Though that particular regulatory authority has expired, Morgan Broman, spokesman for the Cable Services Bureau of the FCC, said the agency will continue to monitor the cable industry.
"It remains that cable television accounts for 85 percent of the video entertainment market, and we will still be monitoring that market to make sure there's adequate room for new entrants, such as new cable companies or direct broadcasting satellites," Broman said.
Broman said there was some concern that costs for the expanded basic services would rise, and the bureau has issued a cable consumers' bill of rights that outlines steps customers can take to make sure their company is being fair with them.
Summers said costs would increase as a normal course of business, just as in any other industry, but not as a direct result of the deregulation. The basic cable tier of services will continue to be regulated. Basic cable in Springfield are channels 2-29. The city will continue to have oversight over those rates.
Nancy Yendes, an assistant city attorney who has worked on a number of telecommunications issues, said the city will continue to be aware of TCI's price changes and take action accordingly.
"We'll continue to have the same concern we've always had even though the regulatory environment has changed," Yendes said.
Summers said the city's role in regulation should be decreasing, as the price of cable should be what the market dictates.
"I think the entire country is tired of the regulatory shackles that have been placed on businesses over the years. This is an example of an attempt to get back to a deregulated environment and more of a market economy," Summers said.

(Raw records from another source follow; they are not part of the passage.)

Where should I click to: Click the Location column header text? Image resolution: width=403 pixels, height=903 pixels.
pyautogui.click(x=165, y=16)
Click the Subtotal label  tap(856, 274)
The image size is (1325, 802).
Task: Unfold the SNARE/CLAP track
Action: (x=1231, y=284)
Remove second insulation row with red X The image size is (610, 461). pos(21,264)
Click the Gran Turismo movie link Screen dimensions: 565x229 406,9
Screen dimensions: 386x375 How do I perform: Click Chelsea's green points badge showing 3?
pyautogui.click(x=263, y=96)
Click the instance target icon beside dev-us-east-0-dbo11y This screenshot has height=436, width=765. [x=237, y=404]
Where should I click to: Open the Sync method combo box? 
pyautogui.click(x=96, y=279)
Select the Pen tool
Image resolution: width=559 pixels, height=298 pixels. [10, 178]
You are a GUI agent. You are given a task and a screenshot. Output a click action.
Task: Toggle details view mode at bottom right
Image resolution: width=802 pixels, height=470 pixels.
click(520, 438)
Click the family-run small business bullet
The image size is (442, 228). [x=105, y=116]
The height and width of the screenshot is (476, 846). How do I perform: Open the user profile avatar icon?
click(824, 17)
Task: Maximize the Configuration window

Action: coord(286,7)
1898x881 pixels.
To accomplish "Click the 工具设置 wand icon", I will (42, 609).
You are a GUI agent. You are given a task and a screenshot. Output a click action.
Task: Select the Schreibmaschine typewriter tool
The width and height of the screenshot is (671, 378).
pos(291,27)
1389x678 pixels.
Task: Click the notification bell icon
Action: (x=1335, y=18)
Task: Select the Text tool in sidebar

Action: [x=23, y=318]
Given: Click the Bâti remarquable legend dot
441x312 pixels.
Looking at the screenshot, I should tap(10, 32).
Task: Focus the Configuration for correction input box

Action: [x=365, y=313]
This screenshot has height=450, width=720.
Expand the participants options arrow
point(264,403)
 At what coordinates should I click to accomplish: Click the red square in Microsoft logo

Prior to 1992, rates were not regulated in any way, Broman said. Cable television has existed, in some form, since the 1940s, Summers said, though it really became widespread in the 1970s.
"The regulatory environment has always played a major role in our industry, but despite that regulation, we've been able to survive and grow and prosper, in large part because we have a product that people appreciate and want," Summers said.
The city will continue to monitor the pricing of basic channels, making sure those rates are just and equitable for this market. The expanded tier is the one that is subject to the most cost increases for TCI, Summers said, because of the number of specialized cable networks contained therein.
"In the lower tier you have the airwave channels and the access channels, and there are not the programming costs associated with those as there are with the specialty channels," Summers said.
Increases in rates are a direct result of increases in programming costs for TCI, he added.
"There are uncertainties in our programming costs. We have no control over what the programmers charge us," Summers said.
Because there are fees for every channel in the expanded basic tier, the company is "more at the mercy of programmers," in establishing the costs for that service, Summers said.
TCI is now owned by AT&T, and in the next few weeks, the local company's name will change, though Summers did not yet know what the new name will be. It will identify the cable company as a component of AT&T, though, he said. Other than "changing signs and logos on our trucks," Summers said, there should be no direct changes of business practices at the cable company.
TCI has added one service, digital cable, in the past two years. About 15 percent of TCI of Springfield's subscribers are now on the digital service. TCI will add high-speed Internet access, through its @Home program, in coming months.
The Internet access, provided through a cable modem subscribers will have to purchase, will probably roll out in Springfield in the second half of 1999, a little later than the company had originally planned because of the length of time it has taken to upgrade portions of its system, Summers said.
"We've run into a few problems we weren't anticipating, and the weather has been some concern to us, but we're moving forward with the rollout," Summers said.